Package Deal, which airs on Mondays at 10 p.m., also features Eugene Levy and Pamela Anderson in reoccurring roles — and Williams couldn’t be more excited.
The comedian, who brings his live show to Red Deer’s International Beer Haus and Stage on Tuesday, said he worships Levy from his days with Toronto’s Second City and SCTV series.
“He was one of my idols, so to work with him is to come full circle.”
And Anderson, who is not at all ditzy in person, actually is as big a bombshell in real life as in the movies, said Williams. “She’s just born with it. She doesn’t have to turn it on — she can’t shut it off!”
The 50-year-old comedian, who grew up in Toronto and now lives in Los Angeles, has appeared in tons of movies over the last 20 years — from the police officer who drinks pee in Dumb and Dumber to the hitchhiking serial killer in There’s Something About Mary.
When it’s suggested that Williams is known for making a big impact in small roles, Williams takes mock umbrage, saying, “I’ve had some starring roles too — like in Rocketman.”
He played the obnoxious, geeky astronaut Fred Z. Randall, who travels to Mars in the 1997 low-budget family comedy.
Williams also starred in the 1998 TV movie Mr. Headmistress, in which he played an ex-con who disguises himself as the head of an all-girls’ school to escape some bad guys. (Think of a gender-bending, white, secular, non-musical version of Sister Act.)
But, for someone who has spent a good deal of time in front of the cameras, Williams said he always enjoys performing for live audiences, since his wellspring is stand-up comedy.
“I’m very comfortable in front of an audience because I like getting that live feedback.”

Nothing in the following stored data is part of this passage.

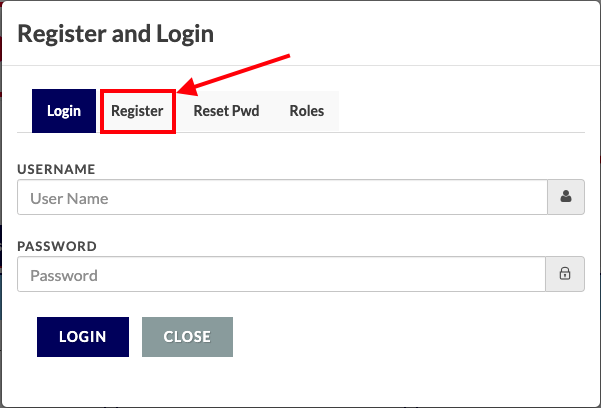Click the user silhouette icon beside Username
The image size is (601, 408).
pyautogui.click(x=566, y=197)
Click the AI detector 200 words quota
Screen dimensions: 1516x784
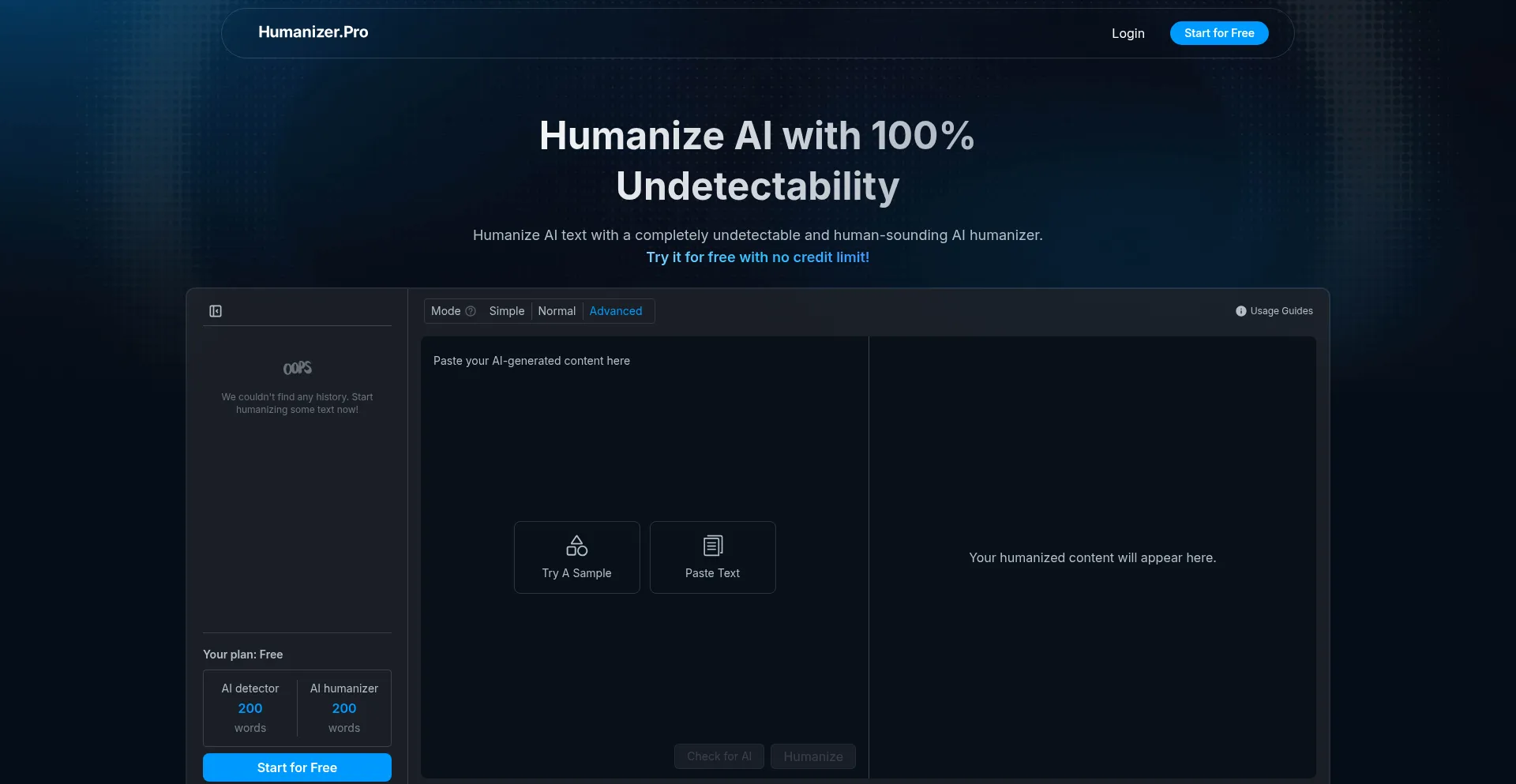250,708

He gathers inspiration for his act from all aspects of life. For instance, front-page articles about global warming, “made me decide to get into the rubber galoshes market. If 15 years from now, the ocean’s going to rise by three feet, then I’m getting in early . . . . .”
There’s also his Walmart experience. Williams said he only recently set foot in the store to see what it’s all about. “I didn’t realize how big it was,” added the comic, who claims he bought a rifle from the sporting goods department in order to bag an elk that passed him in housewares.
“It’s the only store where you can yodel and hear your own echo.”
Williams said he looks forward to performing in Red Deer — and soaking up more of that undefinable something that makes so many Canadians off-kilter funny. “It’s all the fumes from Syncrude . . . it’s demented us to a degree.”
Although he can be seen in a new movie that comes out in February — the raunchy high school reunion comedy, Back in the Day — Williams also encourages fans to tune in to his website, harlandwilliams.com, for some free humour by clicking on The Harland Highway.
To de-stress, Williams turns to music.
He performs with his real-life cousin Kevin Hearn (from the band Barenaked Ladies) in a duo called The Cousins. The group dabbles in a lot of genres — from tropical flavoured tunes, to tongue-in-cheek 1960s love songs, to country music and dance club mixes.
“It’s great, because we don’t have to answer to anybody,” said Williams.